Manter amizades quando se vive com perturbação bipolar pode ser exigente. As oscilações de humor influenciam disponibilidade, energia social e regularidade no contacto.
Durante algum tempo questionei se a doença me tornava menos constante como amigo. Com o tempo percebi que a questão não está na constância absoluta, mas na clareza.
As relações tornam-se mais estáveis quando deixamos de esconder totalmente o que se passa. Não é necessário explicar em detalhe o diagnóstico, muitas vezes basta contextualizar: “Estou numa fase mais difícil, mas estou a tratar de mim.”
Ao longo dos anos identifiquei três tipos de atitudes que facilitam a manutenção das amizades: o respeito pelo espaço em períodos de maior recolhimento, a capacidade de manter limites quando a energia está excessivamente elevada, e o reconhecimento da pessoa para além do diagnóstico.

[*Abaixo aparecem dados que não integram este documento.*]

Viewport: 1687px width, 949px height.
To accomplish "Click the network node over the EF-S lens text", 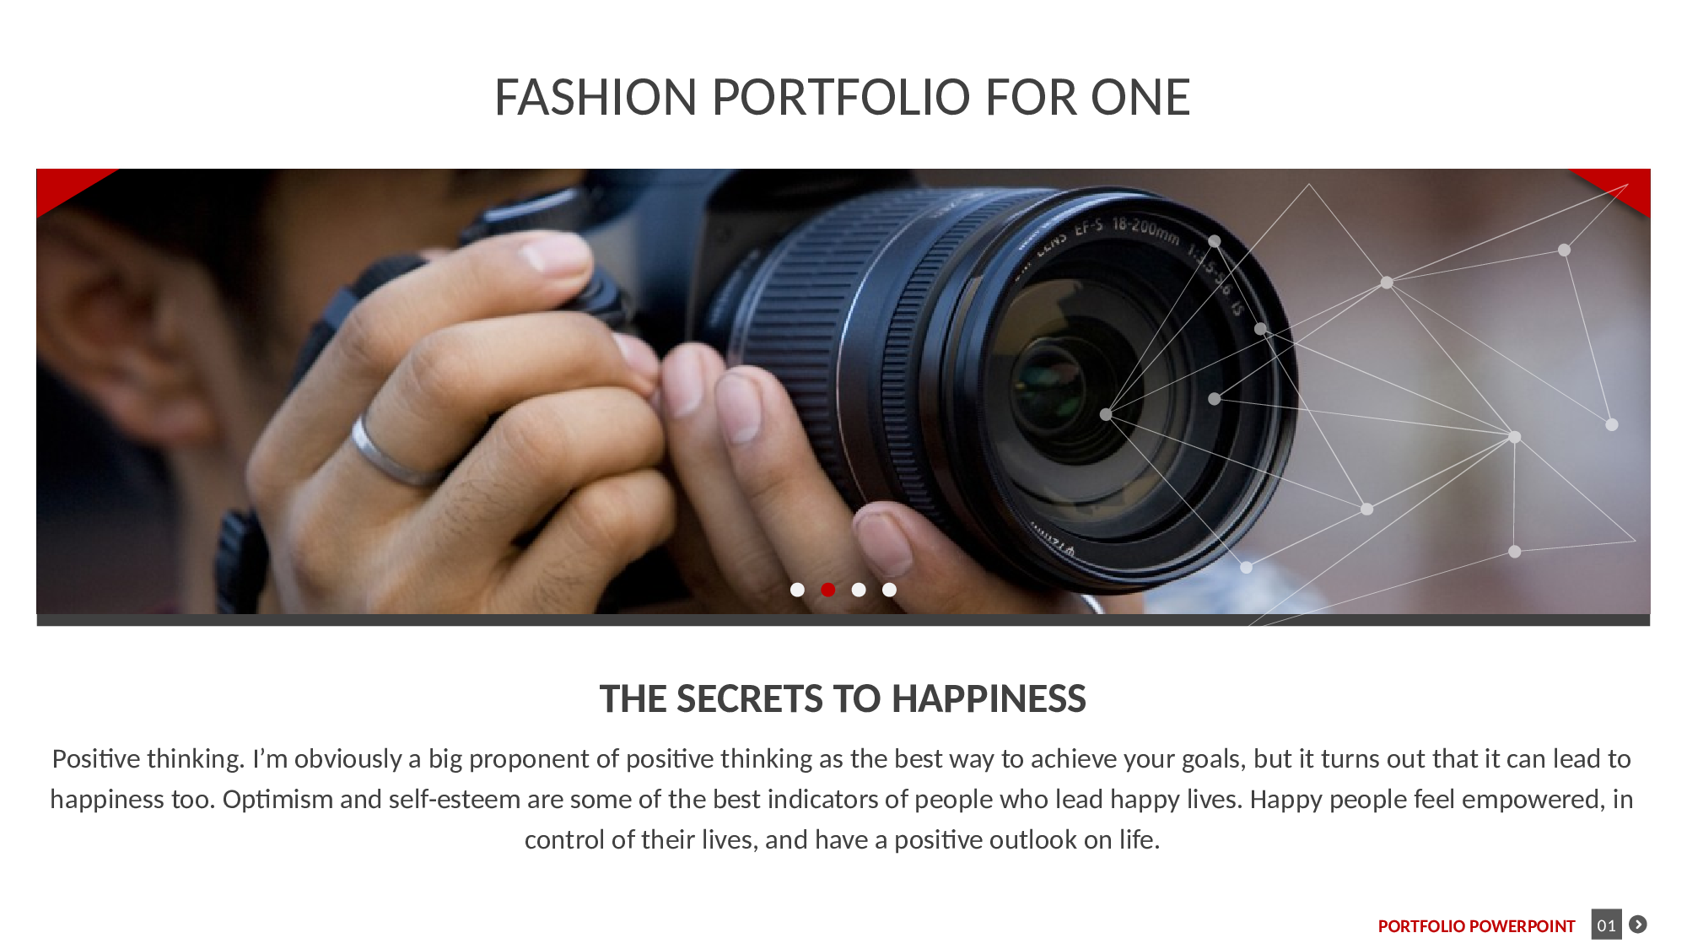I will [1215, 241].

A bipolaridade pode criar afastamentos temporários e mal-entendidos. Algumas relações ajustam-se, outras não. Nem todos têm recursos para lidar com instabilidade emocional prolongada, e isso faz parte da realidade relacional.
Manter poucas amizades consistentes pode ser mais sustentável do que tentar corresponder a expectativas sociais amplas.
Amizade, neste contexto, implica flexibilidade mútua, comunicação simples e respeito pelos limites de cada um. Quando esses elementos existem, a relação tende a ser mais estável e menos dependente das flutuações do humor.